Context
The anogenital distance (AGD) is considered a postnatal readout of early fetal androgen action. Little is known of prenatal AGD and how it correlates with AGD postnatally.
Objectives
We present longitudinal measurements of fetal- and infant AGD. We evaluate the impact of testosterone and dihydrotestosterone at minipuberty on AGD and penile size.
Design
Secondary analyses of an observational, prospective pregnancy and birth cohort, COPANA (2020–2022).
Setting
Copenhagen University Hospital - Rigshospitalet
Participants
685 healthy, singleton pregnant women enrolled, 657 women attended 3rd trimester ultrasound, 589 infants completed follow-up.
Main outcome measures
3rd trimester ultrasound (GW29-34): Fetal AGD. Minipuberty clinical examination (app. 3.5 months postpartum): infant AGD, penile width and stretched length (SPL), circulating testosterone and dihydrotestosterone (LC-MS/MS).
Results
AGD was available in 650/657 fetuses (310 boys) and 588/589 infants (287 boys). Boys had longer fetal and infant AGD compared to girls; fetal AGDas: mean (SD) 21.4 mm (±3.5), fetal AGDaf: 12.8 mm (±2.3), p < 0.001, infant AGDas: 32.0 mm (±5.6) and infant AGDaf: 15.8 (±3.3), p < 0.001. Fetal AGD correlated with infant AGD in boys and girls (Spearman’s r = 0.275, p < 0.001 and r = 0.189, p = 0.001 respectively), but not with circulating testosterone or dihydrotestosterone at minipuberty.

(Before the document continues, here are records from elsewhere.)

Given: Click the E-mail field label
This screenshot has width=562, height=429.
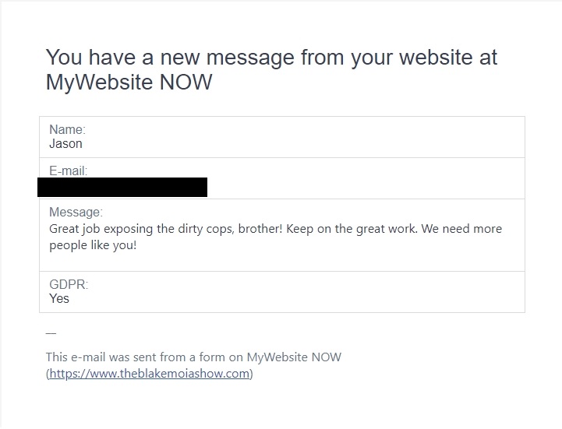Looking at the screenshot, I should tap(68, 171).
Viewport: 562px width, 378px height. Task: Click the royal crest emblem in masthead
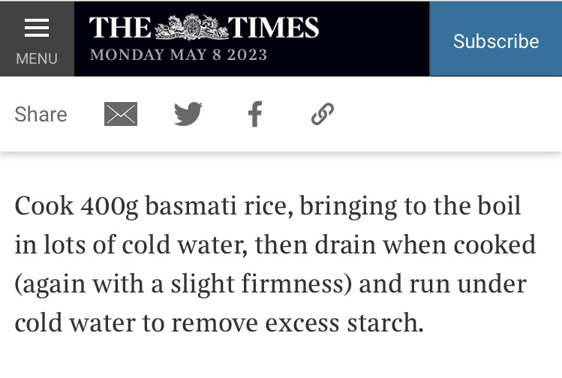192,27
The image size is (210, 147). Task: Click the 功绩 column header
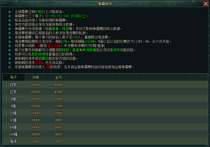(x=36, y=77)
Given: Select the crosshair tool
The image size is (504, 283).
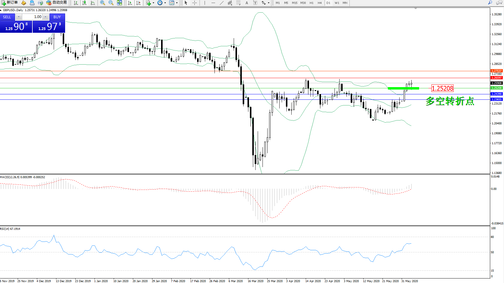Looking at the screenshot, I should 194,3.
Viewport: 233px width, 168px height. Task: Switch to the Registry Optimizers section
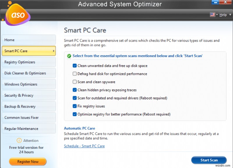[29, 62]
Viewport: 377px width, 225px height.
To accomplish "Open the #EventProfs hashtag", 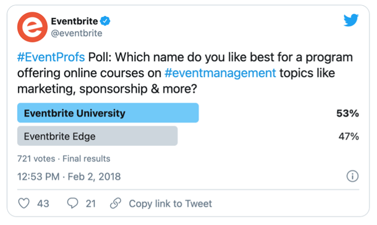I will (51, 57).
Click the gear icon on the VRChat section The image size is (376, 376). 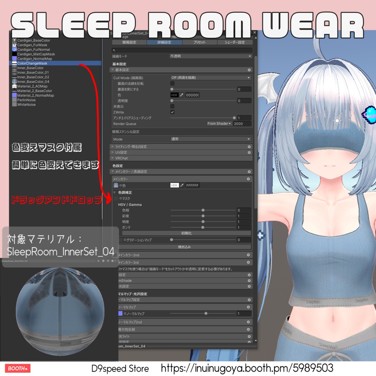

Penile size correlated positively with circulating androgen levels at minipuberty, i.e.: SPL vs testosterone: r = 0.235, p < 0.001.
Conclusions
AGD is sexual dimorphic already in the 3rd trimester. Fetal and infant AGD correlates. AGD is associated with body size but not circulating androgen levels at minipuberty. These findings suggest that fetal and infant AGD, reflect androgen action during early fetal development.